2014, Day 321 - Warning

It seems like we packed in a lot of things today.  Our morning started early and after catching up on the news of the world we decided to take a walk.  The hotel we're staying at is kind of in the jungle and past a bunch of modest homes.  Along the way we saw a mongoose and a number of birds including some pretty kingfishers.  When we arrived at the bridge we stopped to take a few pictures and turned back.

On the way back to the hotel Nanda, our driver, passed us and when we all made it to the hotel we decided to start out earlier than we had initially planned.  Our first stop was a quick breakfast at a local bakery and afterwards we headed to the river to go look for wildlife.  Nanda found a guy with a boat to take us down the canal and on the way we saw water monitors, crocodiles, more kingfishers, chipmunks, cormorants, fruit bats, and supposedly some bee eaters but we didn't actually see them ourselves.  It was okay but most of these animals we had already seen on our own previously.

But despite that mild disappointment we stopped off on the way to Galle at a sea turtle conservation place.  Much like the organization in La Libertad they enlist local fishermen to collect the eggs which they in turn purchase for twenty rupees each and create new nests in a protected area.  After forty-five days the baby turtles hatch and they then keep the babies for an additional three days before they are released.  The gentleman who was showing us around said they would like to keep them longer but they have so many babies that they often run out of room. Furthermore it would not really affect the survival rate which is less than one in ten to adulthood.

The center also houses some larger sea turtles.  These are either there for educational purposes or because they had some kind of handicap that keeps them from being fit for release.  One was born missing to flippers so he cannot swim well, another was born without eyes, and they even have one albino that is beautiful but whose lack of pigment would make an easy target.  It was fun to visit and I love sea turtles so I had a great time even though we didn't get to release them like we did in El Salvador.

Having had my turtle fix we headed south to Galle.  There we met up with Francene's friends Monica and Jean Ann.  They were a lot of fun so drinks turned into lunch which led to wandering around Galle Fort for most of the afternoon.

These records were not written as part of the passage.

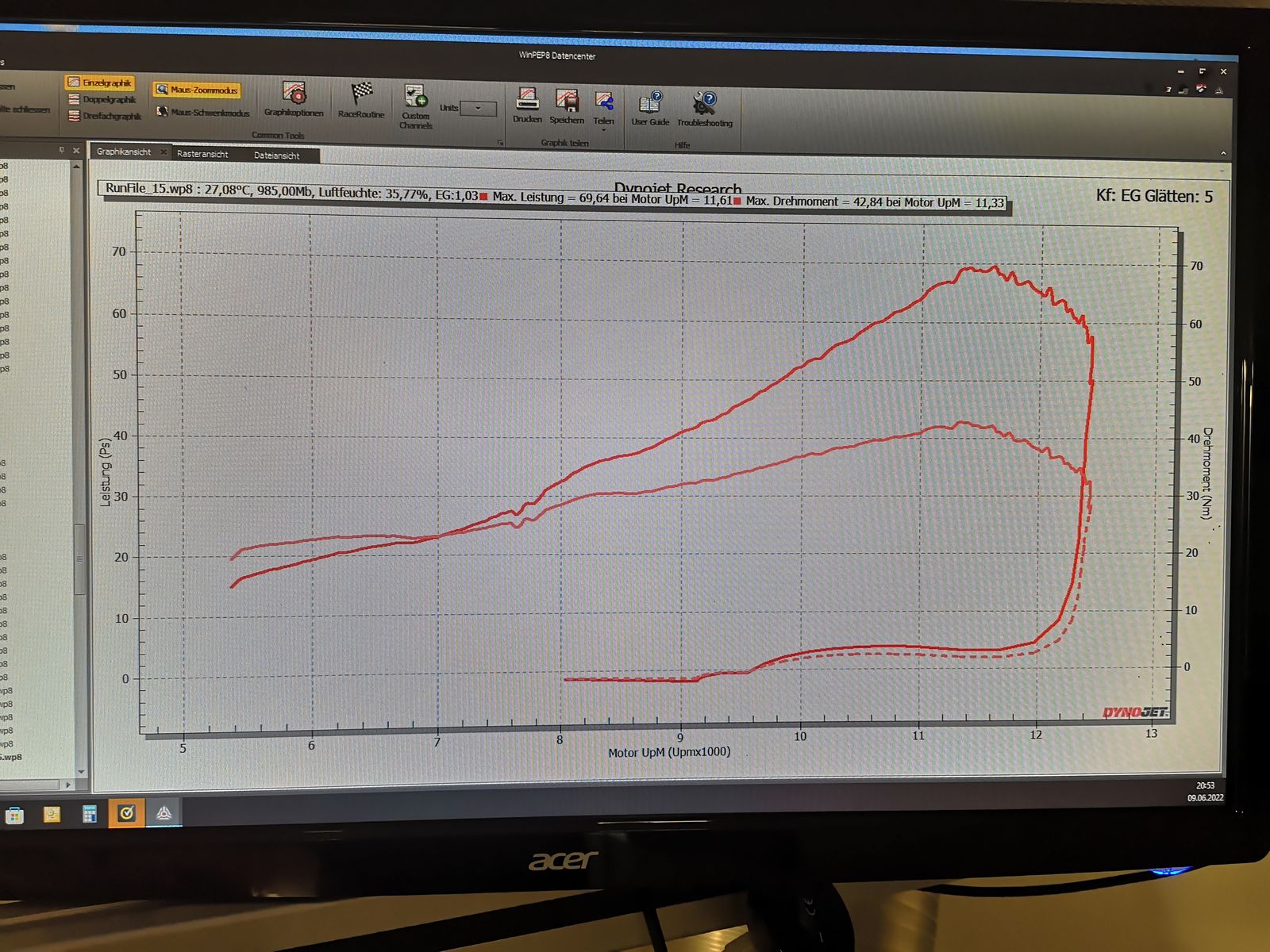Open Graphikoptionen graph settings
The height and width of the screenshot is (952, 1270).
[x=294, y=98]
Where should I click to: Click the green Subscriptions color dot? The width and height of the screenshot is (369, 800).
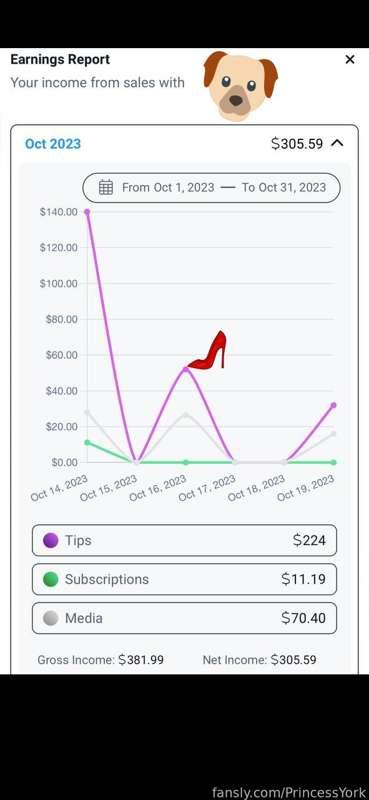[51, 579]
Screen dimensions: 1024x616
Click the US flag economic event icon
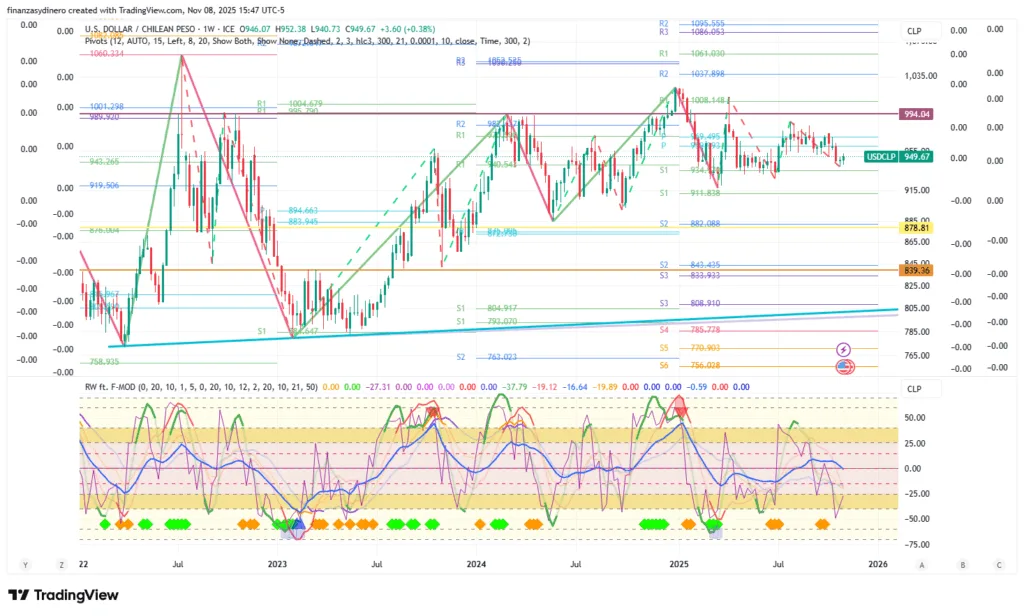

The fort was started in late 16th century by the Portuguese and further reinforced by the Dutch in the 17th century.  It is a world heritage site covering some 130 acres and is considered important because of the interplay of European and Asian architecture and design.  It is positioned so well that the tsunami that hit in 2004 did little damage to the fort even though it is right of the water.

We strolled the streets taking in the architecture and the humid Sri Lankan air.  A couple shops captured our interest briefly but that was fleeting and eventually we ended up at a waterfront restaurant where we had drinks and continued chatting, mostly about travel in and around Asia.  In no time it was almost five o'clock so we decided that it was time to head back north to catch a waterfront sunset and find dinner.

Initially we had a plan for sunset but because we lost track of time we went to the fish harbor.  Fishermen lined the road selling their catch but we didn't have much time to look and with no means to cook little motivation to linger.  Instead we headed for the water and caught the end of the sunset.

That complete we asked Nanda to help us find a place to eat.  He is not really familiar with the area so we tried one place that looked to serve locals and found the menu had a number of reasonable options.  Once we finished eating we returned to our hotel to consider packing and worry about the next phase of our travels.

Tomorrow is our last day in Sri Lanka as we're catching the red eye back to Bangkok where further adventure awaits.